It’s crucial that you set aside the funds for a rainy day because you don’t want to be forced to rely on credit cards to handle emergencies that may pop up. You want to be confident in knowing you’ll be able to handle any unexpected expenses because you never know what life will throw at you.
2. Lifestyle Creep
“Millennials let their spending increase commensurate with their salary,” said Robert R. Johnson, PhD, CFA, CAIA, professor of finance, Heider College of Business, Creighton University. “For instance, people move into a bigger apartment or buy a more expensive car or home to reward themselves for receiving a raise. They can’t improve their financial condition because they spend everything they make.”
As your income increases, it’s tempting to reward yourself instantly since you worked hard for this. However, this common mistake will prevent you from investing in your future since you don’t embrace delayed gratification. While holding off to treat yourself can be a struggle, it’s worth it in the long run.
Sometimes, allocating additional income to your retirement accounts makes more sense so that you can be financially secure when you retire.
3. Not Investing In Retirement Right Away
“Delaying contributions to retirement accounts such as 401(k)s or IRAs can significantly diminish the power of compound interest over time, making it more challenging to accumulate sufficient retirement savings in the long run,” Kovar said.
Many millennials will ignore the significance of prioritizing planning for the future early on in their careers. The sooner you start investing in your golden years, the sooner you have the power of compound interest on your side. You also don’t want to miss out on any matches from your employer as this could help you build a bigger nest egg for retirement.
Johnson added:
“At a minimum, one should contribute the amount needed to earn the maximum employer match. One of the most important financial decisions anyone makes in their life is the decision to participate in an employer-sponsored retirement plan. Perhaps the worst financial mistake anyone can make is turning down free money.”
4. Overspending on Nonessentials
“While it’s essential to enjoy life, failing to establish a budget and differentiate between needs and wants can lead to excessive spending habits that hinder financial progress and long-term wealth accumulation,” Kovar said.
Middle-class millennials can easily spend too much on luxury items that are out of their price range. You want to ensure that your spending matches your income because you don’t want to live an unrealistic lifestyle that you can’t afford yet.
5. Buying a Home They Can’t Afford
“Many make the mistake of buying the most expensive house they can afford and become house-poor,” Johnson said. “Overextending and buying a large home is a losing strategy because mortgage payments crowd out other investing activities.”
While you may get preapproved for a certain mortgage, it doesn’t mean you want to choose the most expensive option. Buying a home you can’t afford is a costly mistake because you’ll spend most of your income on living expenses.
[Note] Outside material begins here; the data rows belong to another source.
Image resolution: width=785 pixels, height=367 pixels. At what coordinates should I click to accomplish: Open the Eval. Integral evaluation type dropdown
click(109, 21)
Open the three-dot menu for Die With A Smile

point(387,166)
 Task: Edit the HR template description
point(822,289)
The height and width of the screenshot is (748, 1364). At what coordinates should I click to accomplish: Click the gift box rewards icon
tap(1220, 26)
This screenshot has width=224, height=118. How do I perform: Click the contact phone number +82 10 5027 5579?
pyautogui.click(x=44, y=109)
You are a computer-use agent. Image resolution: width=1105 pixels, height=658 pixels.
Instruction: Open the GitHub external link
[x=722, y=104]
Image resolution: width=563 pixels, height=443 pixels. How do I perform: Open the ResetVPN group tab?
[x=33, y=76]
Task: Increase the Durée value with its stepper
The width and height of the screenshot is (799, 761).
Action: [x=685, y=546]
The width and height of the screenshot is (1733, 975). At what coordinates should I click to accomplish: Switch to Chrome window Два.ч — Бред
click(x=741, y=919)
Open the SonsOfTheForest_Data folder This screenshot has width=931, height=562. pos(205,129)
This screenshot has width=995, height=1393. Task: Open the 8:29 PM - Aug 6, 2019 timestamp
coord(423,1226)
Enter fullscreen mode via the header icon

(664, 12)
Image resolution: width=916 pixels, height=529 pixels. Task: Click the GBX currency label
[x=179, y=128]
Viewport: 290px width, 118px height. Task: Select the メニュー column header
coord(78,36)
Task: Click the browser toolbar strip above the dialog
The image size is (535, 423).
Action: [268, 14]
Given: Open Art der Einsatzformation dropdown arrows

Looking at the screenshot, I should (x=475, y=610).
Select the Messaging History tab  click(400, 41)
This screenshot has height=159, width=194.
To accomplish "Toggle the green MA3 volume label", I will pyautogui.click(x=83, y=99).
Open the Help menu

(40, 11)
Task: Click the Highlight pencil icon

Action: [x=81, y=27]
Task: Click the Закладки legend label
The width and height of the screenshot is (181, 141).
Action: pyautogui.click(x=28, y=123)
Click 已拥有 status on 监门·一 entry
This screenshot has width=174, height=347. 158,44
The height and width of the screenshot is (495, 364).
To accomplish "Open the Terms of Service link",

The costs can add up quickly when you factor in mortgage payments, taxes and basic maintenance expenses.
6. Only Investing In Their Primary Residence
“Many people hear stories about an individual buying a house for $50,000 and selling it 30 years later for $1 million,” Johnson said. “That sounds like a fantastic return, but once you consider routine maintenance, property taxes, and other attendant costs, residential real estate has not been a very efficient way to build wealth.”
Only investing in your home is costly because you’re missing out on other assets and opportunities. When you spend most of your income on living expenses, you have less money to allocate toward retirement and other options that may provide greater returns. While you need a place to live, you don’t want your home to be your only investment.
7. Acquiring Debt Without a Plan
“Middle-class millennials often fall into the trap of accumulating high-interest debt, such as credit card debt or personal loans, without a clear plan for repayment,” according to Kovar. “High-interest debt can quickly spiral out of control, resulting in significant interest payments and prolonged financial stress.”
Acquiring debt without a clear strategy for paying it off will lead to financial struggles. With the current interest rates, you could spend far more on interest than you thought you would. This is why it’s critical that you think twice before applying for a loan when buying a car or when adding expenses to your credit card.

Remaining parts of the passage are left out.